Justice Alan Page reflects on career, law, and racial justice

Author: Kevin Fye

Alan Page
Justice Alan Page

In a wide-ranging conversation at Notre Dame Law School, former Minnesota Supreme Court Justice Alan Page expressed both his deep concern, and his enduring hope, for the future.

Justice Page spoke with Klau Center director Jennifer Mason McAward on Friday, October 11 as a guest of the Law School, the Klau Center, the Sports, Communications and Entertainment Law Forum, and Black Students Law Association. A 1967 alumnus of Notre Dame, he went on to a highly successful career in professional football. Justice Page earned his law degree at the University of Minnesota and served on the state’s high court for 22 years.

Reflecting upon a lifetime of work focused on equal justice under the law, Justice Page was frank about the realities he faced early on, even at Notre Dame in the mid-1960s. “When you’re one of 30 students of color on a campus, it just is what it is,” he remarked. “And quite frankly there were 30 students, but there were places that didn’t have any. And not by accident, but by design.” Nonetheless, he said, “I understand the value of being in a position in which you learn to function in what some might consider adverse circumstances.”

Justice Page also offered his views on numerous issues of current concern. Asked about a seeming polarization of the judiciary, he responded, “A judge’s role is to exercise his or her judgement, not his or her will. It is that simple…As a judge you have to be able to make difficult decisions that are inconsistent with your personal preference.” Concerning the tendency of ideology and self-promotion to drive judicial nominations, his assessment was grim. “The Supreme Court has decided, rightly or wrongly…that a judge’s right to speak, their right to free expression, is more important than a criminal defendant’s right to due process, quite frankly.”

“We are I think, at a crossroads when it come to our character, and how we individually and collectively go forward will determine our futures.”

Concerning the debate over public monuments, Justice Page expressed a concern to retain historical memory while providing context. “It is vitally important that when we have conversations about whether we should remove monuments,” he said. “When somebody makes the argument that a statue of Robert E. Lee should stay…because it’s a recognition of our history and out past, well, I want that slave collar there so people understand just what that history and that past is.”
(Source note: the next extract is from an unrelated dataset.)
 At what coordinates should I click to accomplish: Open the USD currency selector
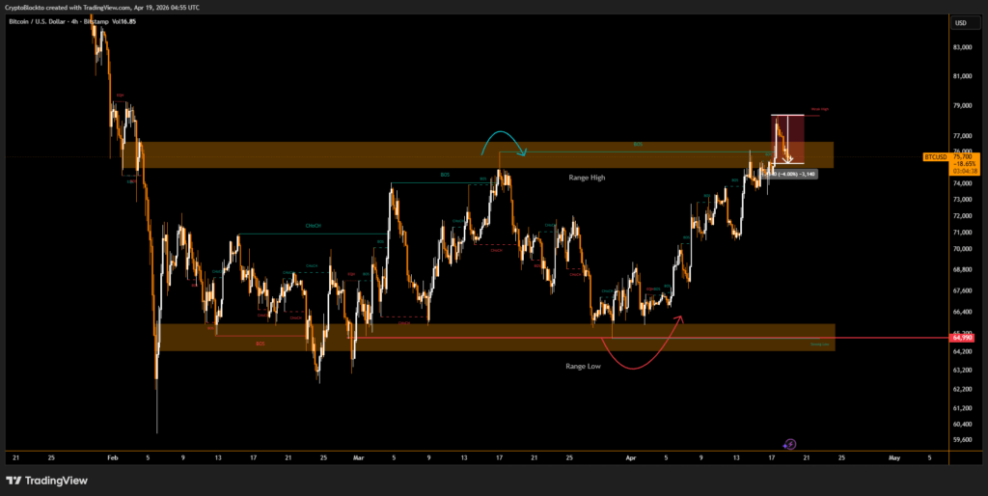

Of particular concern was the current social atmosphere, in which a common recognition of fact and truthfulness seems to be slipping away. “We live in a perilous time,” observed Justice Page. “And the peril is from within. We are I think, at a crossroads when it come to our character, and how we individually and collectively go forward will determine our futures… One of the biggest concerns I have at the moment is this notion that we can lie and it doesn’t matter…I think that is a real danger to us as a society, to us individually.“

Balanced against his caution, Justice Page maintained throughout the conversation a measured faith in individual responsibility. “We all have within us the power and the ability to work towards whatever the objective is,” he reminded the audience. “To try and make this world a better place. To try and ensure justice. To bend the moral arc. We all have that power.”